TASK STATEMENT:
For the records below, copy exactly the span that begins at the line containing "Screen dimensions: 474x393" and stops after the line containing "Where should I click to: Open 医院列表", minus any pictures.

RECORDS SHOWN:

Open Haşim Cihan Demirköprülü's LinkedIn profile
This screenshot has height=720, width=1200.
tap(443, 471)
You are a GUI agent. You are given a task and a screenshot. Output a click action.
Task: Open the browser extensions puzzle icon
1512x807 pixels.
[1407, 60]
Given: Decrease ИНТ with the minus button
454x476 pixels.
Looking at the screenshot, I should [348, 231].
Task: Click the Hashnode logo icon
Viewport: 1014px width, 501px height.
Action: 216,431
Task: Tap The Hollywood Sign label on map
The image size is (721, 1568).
--
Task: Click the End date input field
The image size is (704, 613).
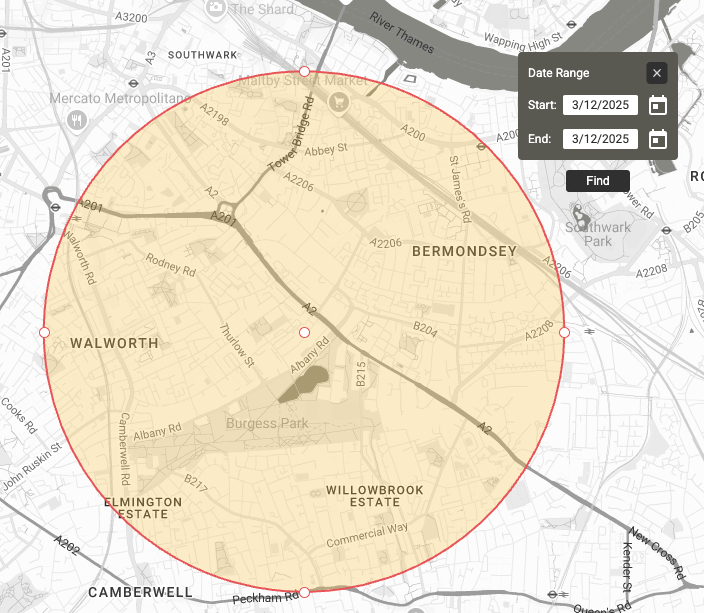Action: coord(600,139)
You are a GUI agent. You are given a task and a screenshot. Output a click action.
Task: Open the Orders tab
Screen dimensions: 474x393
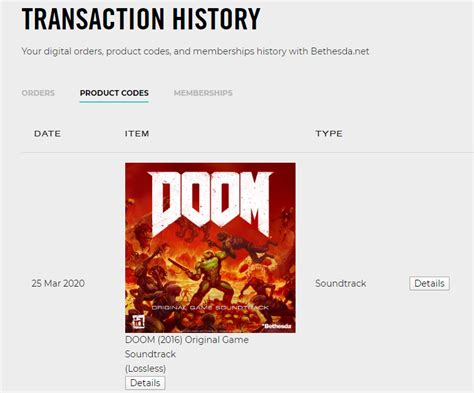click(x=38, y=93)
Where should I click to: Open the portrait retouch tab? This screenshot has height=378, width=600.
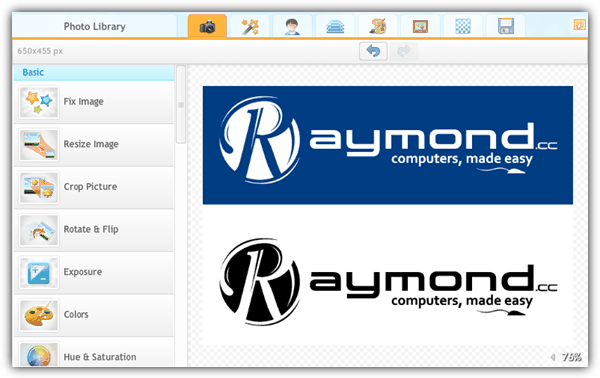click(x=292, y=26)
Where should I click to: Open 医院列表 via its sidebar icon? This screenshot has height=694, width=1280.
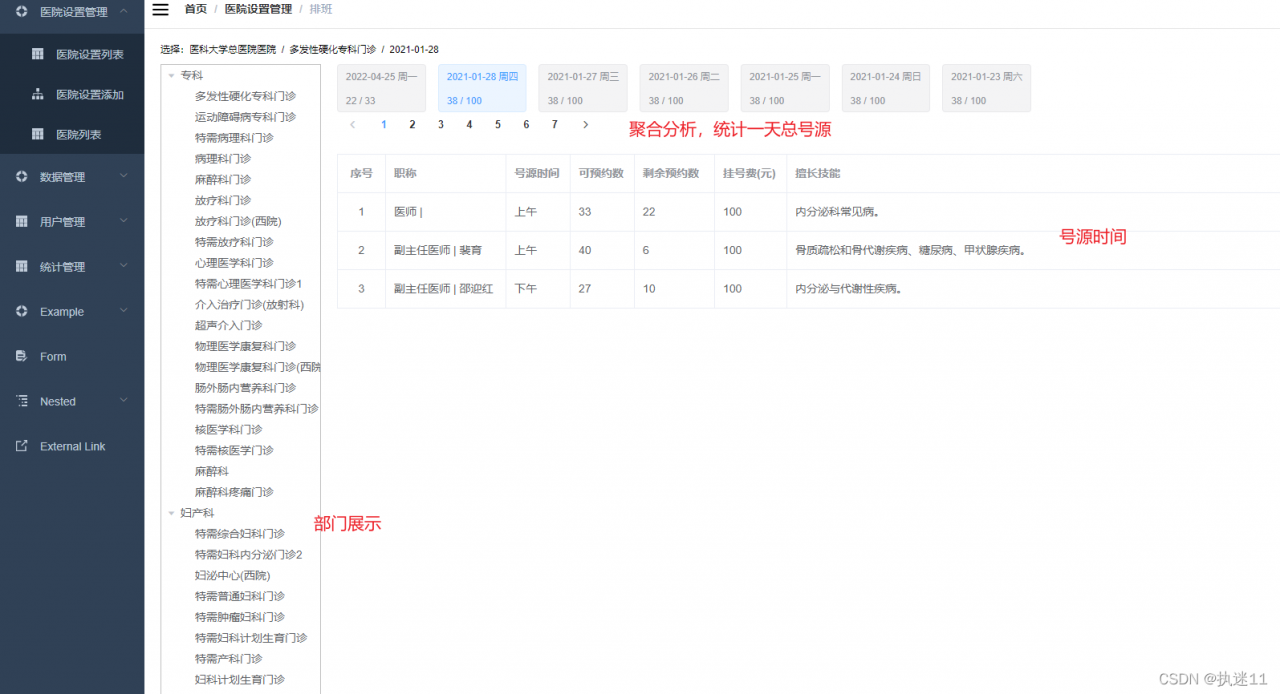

RESPONSE:
Screen dimensions: 474x393
click(x=38, y=93)
Where should I click to: Open the portrait retouch tab? This screenshot has height=378, width=600.
click(x=292, y=26)
Where should I click to: Open 医院列表 via its sidebar icon? This screenshot has height=694, width=1280.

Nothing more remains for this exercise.